Notes from the Bible Study:
Ninevah= Assyrians they conquer Babylon
Set in the reign of Jeroboam II (786–746 BC) - King Sargon II (reign ca. 721-705 B.C.) of Assyria completely destroyed Israel. Sargon II said in an inscription that he "conquered and sacked" all the towns and cities in Israel and "led away as booty 27,290 inhabitants." By 600 B.C. the Assyrian kingdom had been completely destroyed. Today, the Assyrian homeland is still in northern Iraq.
Chapter 1: Sailors decide Jonah is to blame for storm at sea and sacrifice him to the ocean – God send a sea monster to swallow him
Easter - What are you doing sound asleep? after being called by God - cast lots – Jonah was in the belly for three days
Jesus plays on the imagery of Sheol found in Jonah's prayer. While Jonah metaphorically declared, “Out of the belly of Sheol I cried,” Jesus will literally be in the belly of Sheol. Finally, Jesus compares his generation to the people of Nineveh. Jesus fulfills his role as a type of Jonah, however his generation fails to fulfill its role as a type of Nineveh. Nineveh repented, but Jesus' generation, which has seen and heard one even greater than Jonah, fails to repent. Through his typological interpretation of the Book of Jonah, Jesus has weighed his generation and found it wanting.
Jonah wants to be thrown into the ocean and die for the sake of others. God saves Jonah despite the lack of trying.
Chapter 2: Jonah prayers and is vomited up by the fish
Trans Creation: In line 2:1 the book refers to the fish as dag gadol, "great fish", in the masculine.
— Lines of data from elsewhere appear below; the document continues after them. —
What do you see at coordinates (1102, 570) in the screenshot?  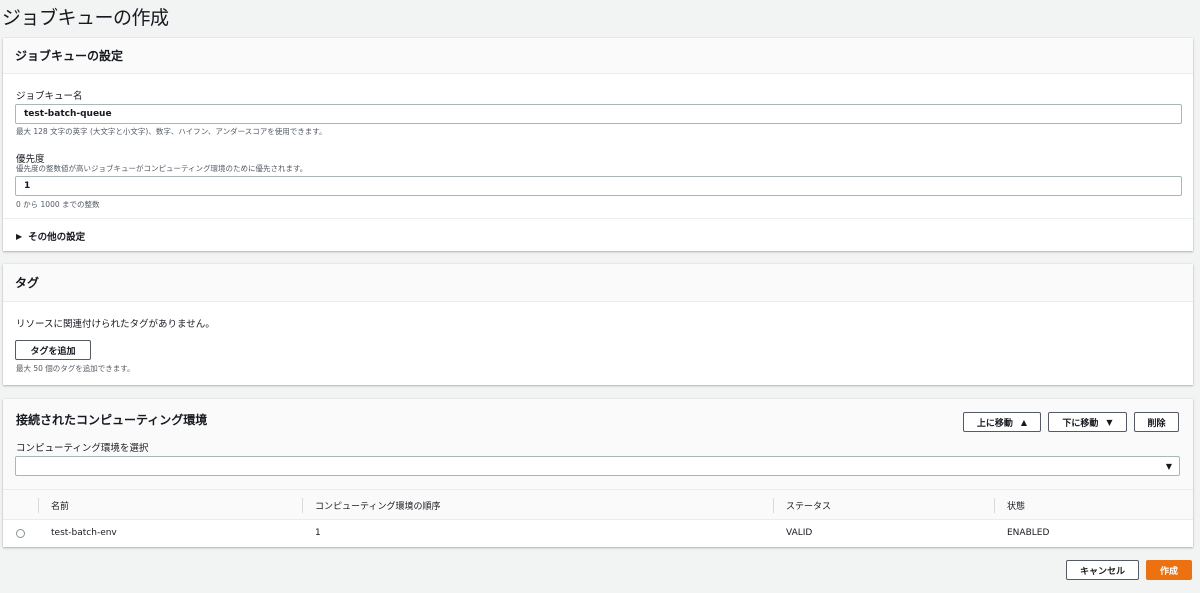 I see `cancel-button: キャンセル` at bounding box center [1102, 570].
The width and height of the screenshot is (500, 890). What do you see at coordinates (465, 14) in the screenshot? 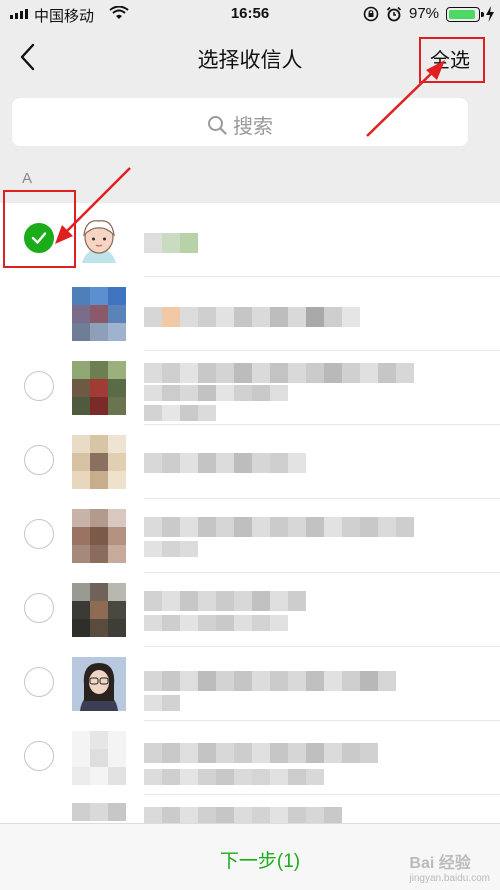
I see `battery-icon` at bounding box center [465, 14].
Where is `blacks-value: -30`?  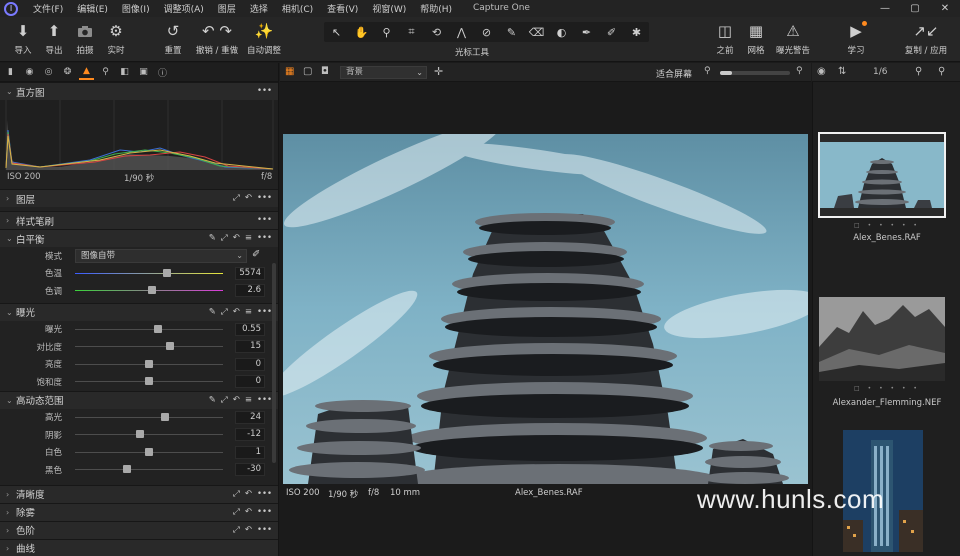
blacks-value: -30 is located at coordinates (250, 470).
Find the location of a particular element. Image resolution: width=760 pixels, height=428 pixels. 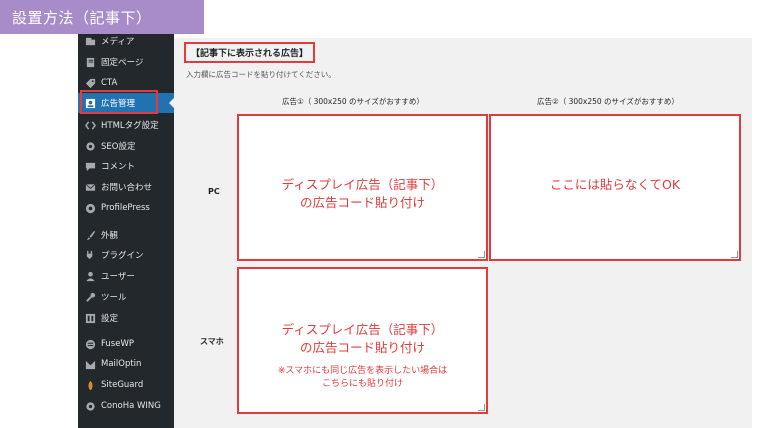

admin-sidebar: メディア 固定ページ CTA 広告管理 HTMLタグ設定 SEO設定 コメント is located at coordinates (126, 231).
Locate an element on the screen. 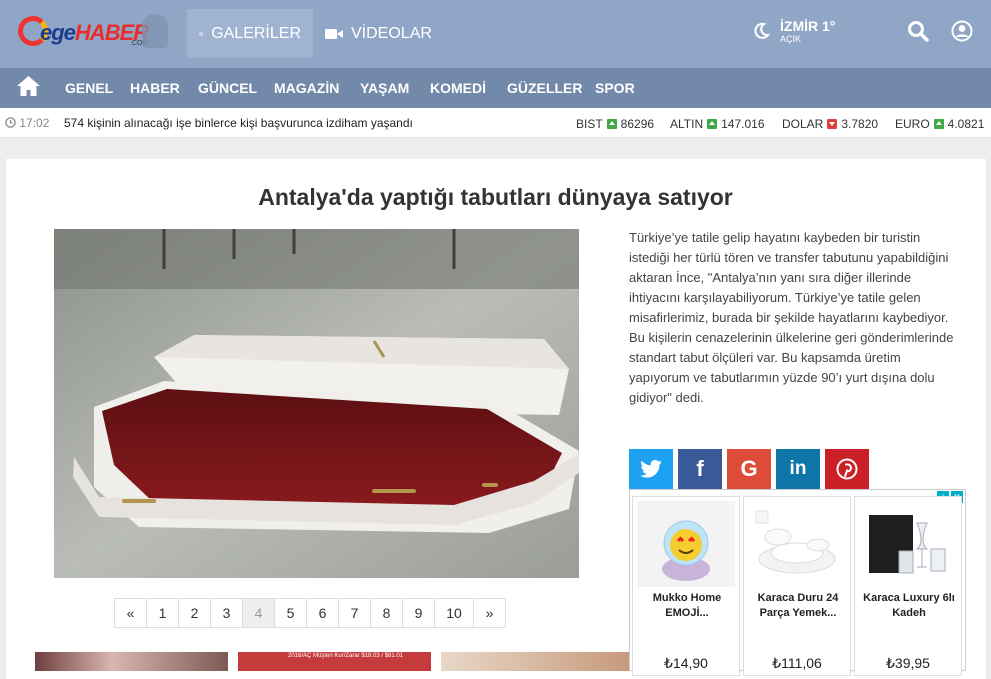 This screenshot has height=679, width=991. pager-page: 3 is located at coordinates (226, 613).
However, in 2:2, it changes the gender to dagah, meaning female fish. The verses therefore read: "And the lord provided a great fish (dag gadol, דָּג גּדוֹל, masculine) for Jonah, and it swallowed him, and Jonah sat in the belly of the fish (still male) for three days and nights; then, from the belly of the (dagah, דָּגָה, female) fish, Jonah began to pray." The peculiarity of this change of gender led the later rabbis to reason that this means Jonah was comfortable in the roomy male fish, so he did not pray, but that God then transferred him to a smaller, female fish, in which the prophet was uncomfortable, so that he prayed.[40]
Chapter 3: Nineveh converts
They perform ritual morning. God may relent and change his mind; he may turn from his fierce anger, so that we do not perish.” Ninevah believes that God can change God’s mind and tries. 10 When God saw what they did, how they turned from their evil ways, God changed his mind about the calamity that he had said he would bring upon them; and he did not do it.
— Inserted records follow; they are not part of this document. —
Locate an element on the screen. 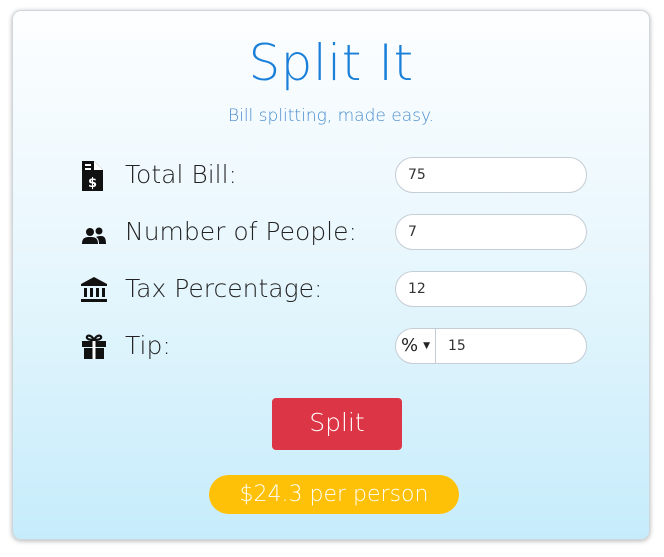  tax-input: 12 is located at coordinates (491, 289).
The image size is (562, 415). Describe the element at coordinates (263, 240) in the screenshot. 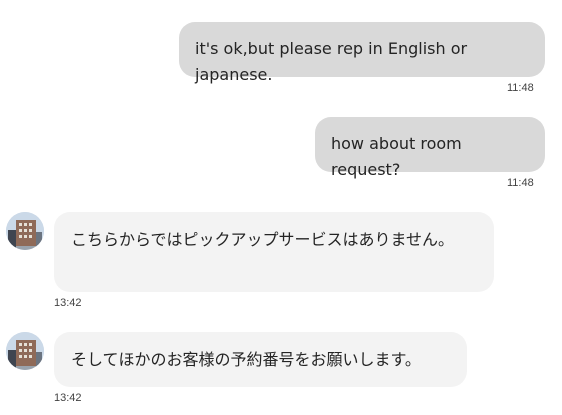

I see `message-text: こちらからではピックアップサービスはありません。` at that location.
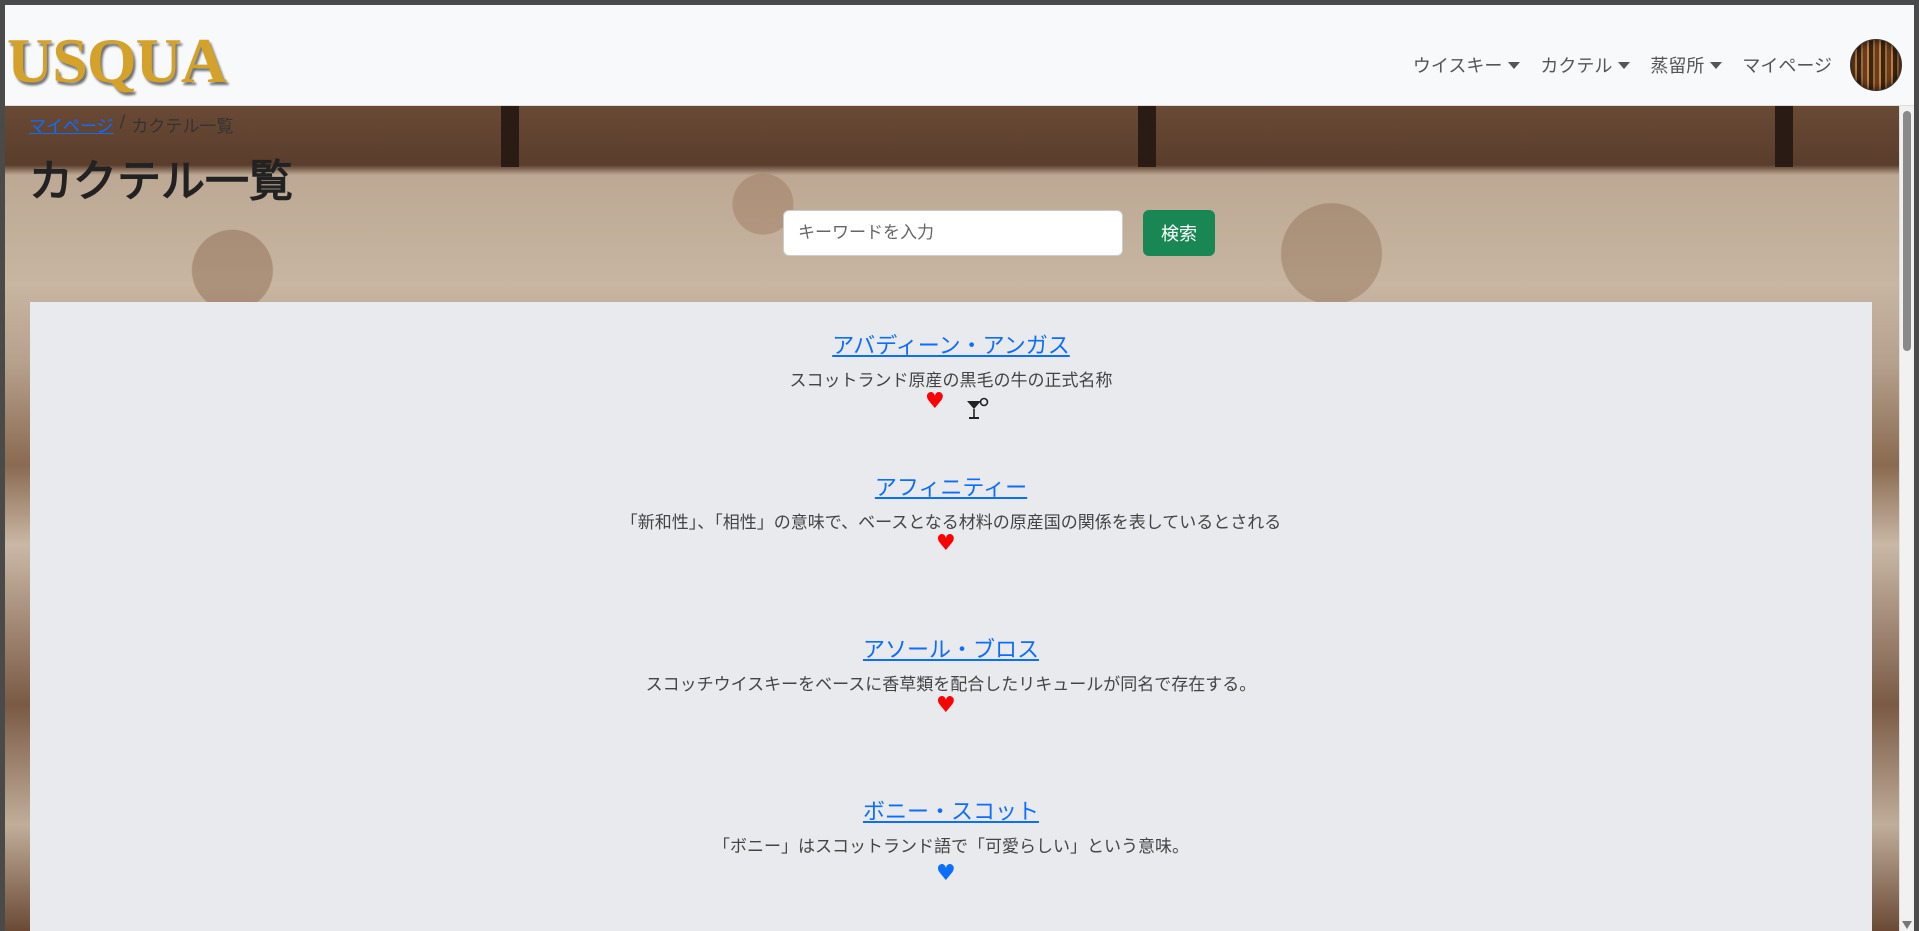 The width and height of the screenshot is (1919, 931). Describe the element at coordinates (960, 56) in the screenshot. I see `navbar: USQUA ウイスキー カクテル 蒸留所 マイページ` at that location.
Chapter 4: Jonah is suicidal asks God to kill him
God grows a bush/gourd/ivy to shade Jonah and shade him from his discomfort. The next day God kills the bush. Jonah becomes faint with the son. But God said to Jonah, “Is it right for you to be angry about the bush?” And he said, “Yes, angry enough to die.”
And should I not be concerned about Nineveh, that great city, in which there are more than a hundred and twenty thousand persons who do not know their right hand from their left, and also many animals?”
Moral whether you repent or not – God saves.